Top Techno Tracks of the Last Decade
Top Techno Tracks of the Last Decade
Get ready to do a quantum leap through time and space as we bring you this huge playlist featuring a carefully-curated selection of some of the best techno releases from the last 10 years. It’s been an insane decade for techno music with some sectors of the music becoming almost mainstream, Berghain luring tourists from all over the world to Berlin, black deep Vs seen as the new ‘techno uniform’ and entire festivals dedicated to the sound. Whether the purists like it or not, techno has entered the limelight and picked up an insane following all over the world. Platforms like Soundcloud and Instagram have techno only accounts that are picking up hundreds of thousands of followers and the whole thing has become big business. Labels like Drumcode and CLR have become international powerhouses, dominating festivals and making superstars of their core family of artists.

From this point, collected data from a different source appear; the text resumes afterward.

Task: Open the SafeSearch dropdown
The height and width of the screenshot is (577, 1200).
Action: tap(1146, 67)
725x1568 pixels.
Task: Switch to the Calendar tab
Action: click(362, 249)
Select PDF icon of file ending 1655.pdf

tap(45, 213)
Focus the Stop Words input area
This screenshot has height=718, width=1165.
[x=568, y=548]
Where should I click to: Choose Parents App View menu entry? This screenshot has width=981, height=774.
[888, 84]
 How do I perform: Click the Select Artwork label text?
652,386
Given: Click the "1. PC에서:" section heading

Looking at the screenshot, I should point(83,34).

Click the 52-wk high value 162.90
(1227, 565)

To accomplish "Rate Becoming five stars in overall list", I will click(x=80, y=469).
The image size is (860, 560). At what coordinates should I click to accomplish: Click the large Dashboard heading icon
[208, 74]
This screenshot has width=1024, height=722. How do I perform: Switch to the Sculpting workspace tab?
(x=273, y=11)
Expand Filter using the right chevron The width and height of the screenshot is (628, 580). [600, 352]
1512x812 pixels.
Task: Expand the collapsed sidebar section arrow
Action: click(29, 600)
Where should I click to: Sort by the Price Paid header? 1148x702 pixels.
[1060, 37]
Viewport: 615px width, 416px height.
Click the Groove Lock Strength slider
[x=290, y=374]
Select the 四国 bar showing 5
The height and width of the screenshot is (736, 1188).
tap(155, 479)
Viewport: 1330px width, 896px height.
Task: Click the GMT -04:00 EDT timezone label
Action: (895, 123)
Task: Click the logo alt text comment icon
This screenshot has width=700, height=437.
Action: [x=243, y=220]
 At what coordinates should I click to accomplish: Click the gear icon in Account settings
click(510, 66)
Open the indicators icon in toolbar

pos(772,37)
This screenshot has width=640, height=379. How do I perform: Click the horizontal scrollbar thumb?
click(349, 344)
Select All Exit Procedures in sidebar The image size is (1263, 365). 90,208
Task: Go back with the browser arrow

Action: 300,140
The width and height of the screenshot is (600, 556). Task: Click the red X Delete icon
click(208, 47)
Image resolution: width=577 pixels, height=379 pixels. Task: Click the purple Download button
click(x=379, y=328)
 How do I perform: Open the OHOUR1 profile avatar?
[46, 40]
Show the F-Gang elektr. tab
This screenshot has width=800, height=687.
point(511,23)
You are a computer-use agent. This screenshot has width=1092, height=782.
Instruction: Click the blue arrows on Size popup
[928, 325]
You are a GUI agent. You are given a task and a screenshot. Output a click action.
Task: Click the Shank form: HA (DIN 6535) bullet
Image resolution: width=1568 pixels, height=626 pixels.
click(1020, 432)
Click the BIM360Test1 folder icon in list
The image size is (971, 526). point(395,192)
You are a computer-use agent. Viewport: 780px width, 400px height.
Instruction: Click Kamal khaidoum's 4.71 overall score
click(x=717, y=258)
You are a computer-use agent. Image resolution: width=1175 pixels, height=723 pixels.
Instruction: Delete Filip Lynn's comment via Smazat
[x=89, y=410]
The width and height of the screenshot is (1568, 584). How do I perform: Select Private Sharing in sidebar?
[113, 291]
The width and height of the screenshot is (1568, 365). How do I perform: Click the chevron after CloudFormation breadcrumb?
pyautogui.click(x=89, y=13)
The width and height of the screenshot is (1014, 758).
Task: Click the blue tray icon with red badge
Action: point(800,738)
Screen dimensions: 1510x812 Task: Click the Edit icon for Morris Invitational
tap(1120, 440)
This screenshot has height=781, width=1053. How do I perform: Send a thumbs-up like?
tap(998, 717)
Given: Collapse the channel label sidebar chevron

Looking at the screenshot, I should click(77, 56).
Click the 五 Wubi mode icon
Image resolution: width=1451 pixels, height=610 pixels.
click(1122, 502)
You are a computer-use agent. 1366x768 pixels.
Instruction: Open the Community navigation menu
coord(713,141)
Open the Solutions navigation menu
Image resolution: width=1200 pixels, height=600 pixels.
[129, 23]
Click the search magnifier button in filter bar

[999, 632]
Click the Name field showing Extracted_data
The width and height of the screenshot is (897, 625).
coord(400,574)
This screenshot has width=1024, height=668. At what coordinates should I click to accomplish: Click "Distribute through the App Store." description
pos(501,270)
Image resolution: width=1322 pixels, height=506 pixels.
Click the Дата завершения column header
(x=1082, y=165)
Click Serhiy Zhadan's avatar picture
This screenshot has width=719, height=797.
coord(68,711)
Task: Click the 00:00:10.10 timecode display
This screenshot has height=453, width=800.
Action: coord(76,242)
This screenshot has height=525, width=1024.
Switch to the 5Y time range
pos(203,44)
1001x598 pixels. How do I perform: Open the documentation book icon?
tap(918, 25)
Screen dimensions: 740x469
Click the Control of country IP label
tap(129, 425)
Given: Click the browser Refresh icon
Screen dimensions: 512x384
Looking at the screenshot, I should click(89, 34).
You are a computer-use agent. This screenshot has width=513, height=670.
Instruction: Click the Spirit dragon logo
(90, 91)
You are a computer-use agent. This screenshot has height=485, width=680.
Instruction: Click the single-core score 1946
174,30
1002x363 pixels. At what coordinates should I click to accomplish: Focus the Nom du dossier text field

Elsewhere, the underground has remained strong with a broad cross section of artists taking the genre is all directions, from brain pulping extremism to leftfield weirdness, straight up dance floor pumpers, ambience and everything in between. For every large-scale festivals (Awakenings, Dekmantel, Junction 2, Dimensions and so on) there have been twice as many small intimate, off-the-radar raves by small independent promoters pushing the raw techno sound for a committed diehard following. Both ends of the spectrum can co-exist of course, neither is wrong or right.
A seriously amazing decade and this selection represents a small fraction of the stunning array of releases that came out during the 2010s.
Joy Orbison and Boddika’s excellent collabs were so on point. The British duo getting it spot on with dark, yet playful productions. ‘Mercy’ crushed dance floors, as did ‘Dun Dun’ and the megaton bomb ‘Froth’. Joy O features several times thanks to his uncanny ability to bide his time and smash everyone over the head with something fresh and unexpected. A modern-day day hero.
Dark vocals seemed to get the decade off to a flying start, with Midland’s killer ‘Trace’ and its macabre, narcotic vocal clip – totally indecipherable but highly effective. Similarly Blawan did a lot of damage with the stupendous ‘Why They Hide Their Bodies Under My Garage?’, sampling The Fugees for a stormer of a track. Techno is often portrayed as serious, po-faced but ‘Why They Hide Their Bodies…’ encouraged people to singalong, to act a bit silly and loosen up, which can only be a good thing. Funnily enough, Blawan was overwhelmed with the reception it got and found it all a bit disconcerting.
Donato Dozzy has had constant bursts of genius throughout the 2010s. A genius of our time, his electronic experimentations sometimes go way beyond the techno framework and into unchartered territory as he uses his equipment to fully express himself regardless of genre labels. ‘Cleo’ is a track that many consider to be one of very few actual ‘anthems’ the producer has created – no bad thing at all, and proof that he is capable of putting his hand to anything and doing it exceptionally.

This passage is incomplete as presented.